In the case of the forks, perhaps the Europeans’ intuitions were discomforted by new, unfamiliar technology. But instead of trying to understand their discomfort, these people instead went ahead and blamed gay people. 

The concept of vibes and energies gave them a way to offload the responsibility of feeling into some abstract other — something they could sense, but could not tangibly point to.

This is my main worry about our modern use of vibes. As vibes exist in the liminal space between reason and feeling, people don’t have to provide an explanation for why something gives them “bad vibes.” My friend told me the waffle maker had bad energy, and I believed her without needing any further justification.

But in leaving this dislike to the unexplained, our feelings toward new experiences may often go unfinished and unprocessed.

If my friend were to further analyze her dislike of the waffle maker, she may find she has a deep-rooted distrust of Belgian people or had a bad experience with a similar appliance as a kid.

In dissecting these feelings, we can more accurately understand ourselves and our relationship to the world around us. It is easier to label unconsciously perceived red flags as bad vibes because it means we don’t have to think about it that much.

I still believe the language of vibes provide an incredibly fun and useful way to understand our world. On one hand, I think it’s really funny that a defining feature of our generation’s vernacular is sounding like an intensely spiritual version of Shaggy from Scooby Doo. I really can’t wait to read a divorce settlement in which the reason for divorce is listed as mutual bad vibes.

On the other, I worry we aren’t taking full responsibility for our feelings. Vibes are an easy way to pass off your opinion as a sensory observation, rather than owning up to your bad takes.

You can dislike something without having to blame a mysterious, cosmic energy. 

As an opinion columnist, some of my most embarrassing opinions are recorded on the internet forever. But I think it important — at times — to own up to your opinion without blaming cosmic energies.

Whether it be loathing a chafing waffle maker or a gay fork.

* TASK SET:
**A)** Rewrite the column on vibes from "As an opinion" to "a gay fork.", changing "waffle maker" to "toaster".
**B)** According to the column on vibes, what did the writer's friend say about the waffle maker?
The lines after the text come from an unrelated source.

* Stored records:
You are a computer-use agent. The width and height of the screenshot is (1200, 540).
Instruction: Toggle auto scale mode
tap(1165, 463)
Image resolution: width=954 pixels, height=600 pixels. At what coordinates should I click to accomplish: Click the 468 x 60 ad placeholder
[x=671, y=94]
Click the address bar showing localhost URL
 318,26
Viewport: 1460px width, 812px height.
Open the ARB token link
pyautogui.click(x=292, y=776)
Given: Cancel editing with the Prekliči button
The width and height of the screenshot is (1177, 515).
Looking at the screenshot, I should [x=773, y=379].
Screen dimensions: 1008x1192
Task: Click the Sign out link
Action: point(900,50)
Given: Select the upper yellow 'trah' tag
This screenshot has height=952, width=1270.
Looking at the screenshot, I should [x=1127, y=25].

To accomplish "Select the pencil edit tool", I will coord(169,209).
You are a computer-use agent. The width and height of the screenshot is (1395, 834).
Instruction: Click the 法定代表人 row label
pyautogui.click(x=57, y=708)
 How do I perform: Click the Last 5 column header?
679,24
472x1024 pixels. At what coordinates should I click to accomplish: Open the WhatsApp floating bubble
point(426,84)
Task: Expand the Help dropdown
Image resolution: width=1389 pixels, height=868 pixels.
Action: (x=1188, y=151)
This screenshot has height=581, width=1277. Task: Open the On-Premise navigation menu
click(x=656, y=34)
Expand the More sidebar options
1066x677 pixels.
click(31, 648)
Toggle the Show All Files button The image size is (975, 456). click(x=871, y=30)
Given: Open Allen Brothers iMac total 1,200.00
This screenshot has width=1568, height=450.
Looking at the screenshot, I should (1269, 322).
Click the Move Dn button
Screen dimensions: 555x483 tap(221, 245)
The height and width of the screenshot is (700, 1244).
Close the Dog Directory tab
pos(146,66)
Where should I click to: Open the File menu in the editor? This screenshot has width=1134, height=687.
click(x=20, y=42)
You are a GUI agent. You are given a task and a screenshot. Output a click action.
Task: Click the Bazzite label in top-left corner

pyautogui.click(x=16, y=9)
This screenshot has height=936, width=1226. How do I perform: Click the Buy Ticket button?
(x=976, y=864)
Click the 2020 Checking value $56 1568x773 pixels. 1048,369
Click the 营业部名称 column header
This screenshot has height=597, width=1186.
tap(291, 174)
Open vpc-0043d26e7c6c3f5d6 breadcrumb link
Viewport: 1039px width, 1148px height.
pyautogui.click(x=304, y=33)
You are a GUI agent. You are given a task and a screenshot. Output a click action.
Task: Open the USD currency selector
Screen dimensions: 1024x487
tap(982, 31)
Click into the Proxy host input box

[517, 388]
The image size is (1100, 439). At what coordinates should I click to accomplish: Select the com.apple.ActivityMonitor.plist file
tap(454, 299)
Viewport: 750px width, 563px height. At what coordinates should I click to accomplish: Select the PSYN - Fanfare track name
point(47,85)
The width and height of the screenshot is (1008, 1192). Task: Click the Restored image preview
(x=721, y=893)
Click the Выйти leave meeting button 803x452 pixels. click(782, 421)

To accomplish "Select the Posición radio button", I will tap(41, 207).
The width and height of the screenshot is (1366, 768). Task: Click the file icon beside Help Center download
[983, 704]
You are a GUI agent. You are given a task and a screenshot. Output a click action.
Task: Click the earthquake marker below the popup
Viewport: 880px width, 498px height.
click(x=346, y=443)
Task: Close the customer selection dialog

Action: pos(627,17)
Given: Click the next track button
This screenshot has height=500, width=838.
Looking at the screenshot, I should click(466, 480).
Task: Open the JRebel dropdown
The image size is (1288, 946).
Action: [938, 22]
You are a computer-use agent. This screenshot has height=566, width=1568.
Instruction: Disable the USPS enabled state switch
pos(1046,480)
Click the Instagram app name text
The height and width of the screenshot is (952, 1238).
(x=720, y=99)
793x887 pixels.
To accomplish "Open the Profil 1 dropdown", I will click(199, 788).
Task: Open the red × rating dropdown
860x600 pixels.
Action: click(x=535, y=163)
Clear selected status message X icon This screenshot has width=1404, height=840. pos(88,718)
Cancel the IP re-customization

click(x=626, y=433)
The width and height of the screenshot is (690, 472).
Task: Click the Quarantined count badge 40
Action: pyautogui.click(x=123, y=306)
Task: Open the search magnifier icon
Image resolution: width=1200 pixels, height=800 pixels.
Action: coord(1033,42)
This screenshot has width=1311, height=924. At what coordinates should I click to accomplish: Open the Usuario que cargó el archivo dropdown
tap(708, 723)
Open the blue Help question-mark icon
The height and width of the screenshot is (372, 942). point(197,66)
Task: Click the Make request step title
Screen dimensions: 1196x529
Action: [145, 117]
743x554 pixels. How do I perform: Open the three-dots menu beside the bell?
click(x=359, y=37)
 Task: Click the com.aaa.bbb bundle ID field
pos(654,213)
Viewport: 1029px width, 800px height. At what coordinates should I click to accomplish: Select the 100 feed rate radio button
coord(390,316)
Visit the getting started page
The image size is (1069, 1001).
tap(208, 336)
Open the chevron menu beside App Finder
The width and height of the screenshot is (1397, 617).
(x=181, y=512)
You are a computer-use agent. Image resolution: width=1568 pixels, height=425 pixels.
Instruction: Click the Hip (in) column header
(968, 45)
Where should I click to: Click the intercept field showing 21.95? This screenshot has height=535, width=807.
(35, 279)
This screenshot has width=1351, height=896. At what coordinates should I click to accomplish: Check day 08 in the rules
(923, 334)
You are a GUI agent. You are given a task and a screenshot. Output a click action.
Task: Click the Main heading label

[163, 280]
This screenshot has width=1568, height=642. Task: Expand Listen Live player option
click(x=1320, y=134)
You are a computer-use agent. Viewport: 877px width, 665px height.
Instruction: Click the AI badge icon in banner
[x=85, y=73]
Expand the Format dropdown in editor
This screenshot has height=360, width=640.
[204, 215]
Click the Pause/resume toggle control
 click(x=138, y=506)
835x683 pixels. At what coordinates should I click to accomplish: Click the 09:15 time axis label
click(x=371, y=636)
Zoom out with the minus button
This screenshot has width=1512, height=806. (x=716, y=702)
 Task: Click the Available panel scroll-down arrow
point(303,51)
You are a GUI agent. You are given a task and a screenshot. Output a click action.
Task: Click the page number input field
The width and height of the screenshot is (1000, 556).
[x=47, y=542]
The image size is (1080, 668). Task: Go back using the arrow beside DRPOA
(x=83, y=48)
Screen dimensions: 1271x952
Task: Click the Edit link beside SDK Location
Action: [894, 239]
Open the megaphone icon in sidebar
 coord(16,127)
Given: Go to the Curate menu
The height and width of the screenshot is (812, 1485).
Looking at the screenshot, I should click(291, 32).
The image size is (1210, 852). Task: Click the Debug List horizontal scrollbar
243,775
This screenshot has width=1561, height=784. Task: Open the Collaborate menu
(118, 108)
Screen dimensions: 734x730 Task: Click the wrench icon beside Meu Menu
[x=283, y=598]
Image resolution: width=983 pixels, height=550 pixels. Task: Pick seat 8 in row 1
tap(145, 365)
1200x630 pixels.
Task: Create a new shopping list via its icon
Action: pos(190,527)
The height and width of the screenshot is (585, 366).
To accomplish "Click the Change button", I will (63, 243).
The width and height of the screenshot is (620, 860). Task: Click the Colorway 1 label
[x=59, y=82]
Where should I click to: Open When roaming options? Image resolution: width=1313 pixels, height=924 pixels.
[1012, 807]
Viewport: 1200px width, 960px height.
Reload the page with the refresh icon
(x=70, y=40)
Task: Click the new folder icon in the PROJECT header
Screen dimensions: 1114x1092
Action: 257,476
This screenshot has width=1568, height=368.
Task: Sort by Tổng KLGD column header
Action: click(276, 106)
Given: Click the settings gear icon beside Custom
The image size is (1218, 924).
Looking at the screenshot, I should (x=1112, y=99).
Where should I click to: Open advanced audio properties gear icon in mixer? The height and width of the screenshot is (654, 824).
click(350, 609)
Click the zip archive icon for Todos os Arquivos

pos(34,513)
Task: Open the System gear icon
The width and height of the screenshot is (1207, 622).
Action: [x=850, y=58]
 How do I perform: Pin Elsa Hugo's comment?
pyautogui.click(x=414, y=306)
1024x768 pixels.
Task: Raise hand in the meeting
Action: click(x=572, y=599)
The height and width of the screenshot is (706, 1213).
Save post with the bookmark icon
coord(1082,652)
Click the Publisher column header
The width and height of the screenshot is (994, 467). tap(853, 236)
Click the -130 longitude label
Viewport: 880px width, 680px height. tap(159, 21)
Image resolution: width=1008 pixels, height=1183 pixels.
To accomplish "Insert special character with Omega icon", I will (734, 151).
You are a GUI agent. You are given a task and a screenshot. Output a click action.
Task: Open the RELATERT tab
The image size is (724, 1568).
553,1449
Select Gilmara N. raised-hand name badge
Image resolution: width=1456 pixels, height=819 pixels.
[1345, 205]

* WRITTEN ANSWERS:
**A)**
As an opinion columnist, some of my most embarrassing opinions are recorded on the internet forever. But I think it important — at times — to own up to your opinion without blaming cosmic energies.

Whether it be loathing a chafing toaster or a gay fork.

**B)** The friend said the waffle maker had bad energy.